-- Data supplied --
::::::
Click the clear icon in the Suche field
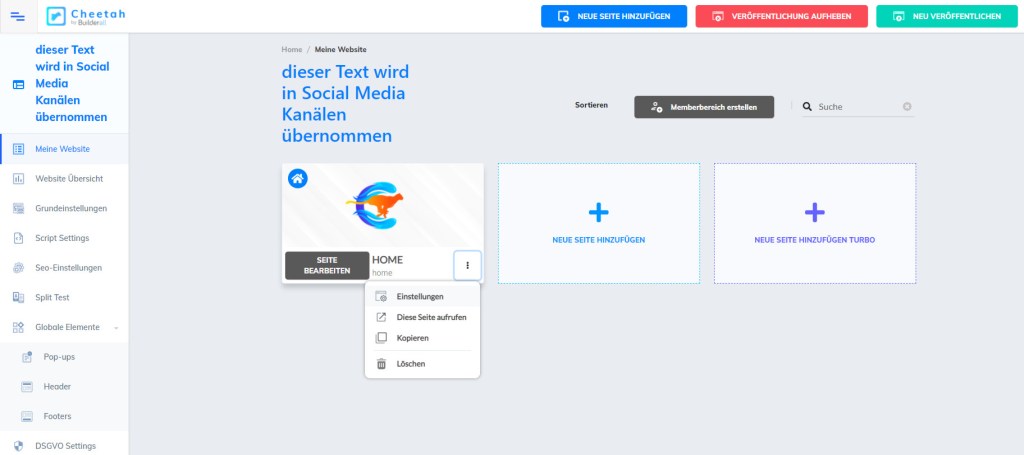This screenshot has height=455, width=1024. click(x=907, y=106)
::::::
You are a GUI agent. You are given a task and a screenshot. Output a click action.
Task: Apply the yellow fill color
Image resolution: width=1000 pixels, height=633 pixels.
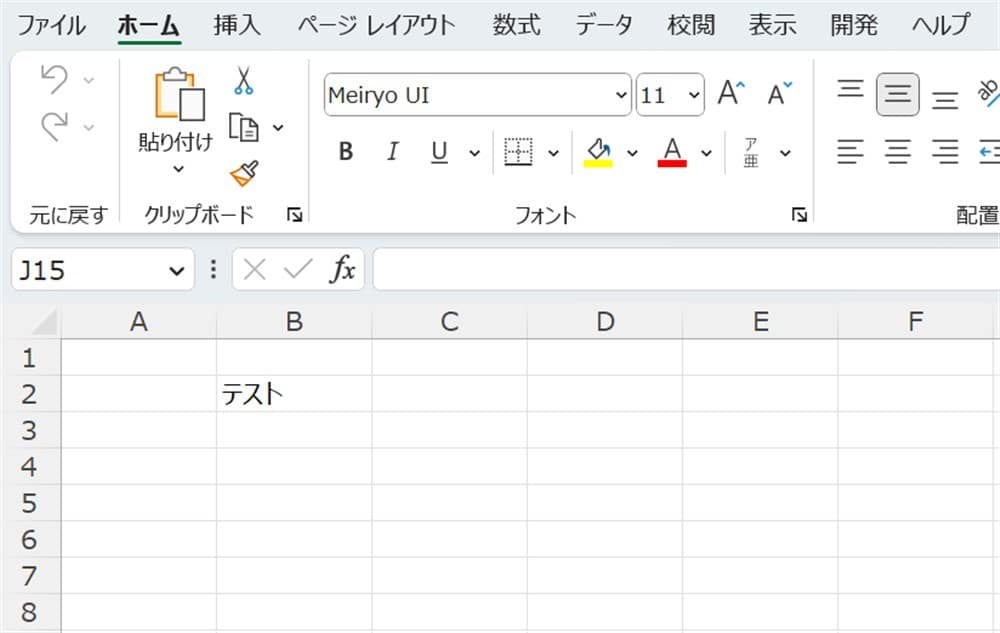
::::::
-- What you have to do --
Referring to the material above, set down exactly the lines between the line with "You are a GUI" and the line with "Image resolution: width=1000", inclusive, and no other lines.

-- Result of the exercise --
You are a GUI agent. You are given a task and a screenshot. Output a click action.
Task: Apply the yellow fill color
Image resolution: width=1000 pixels, height=633 pixels.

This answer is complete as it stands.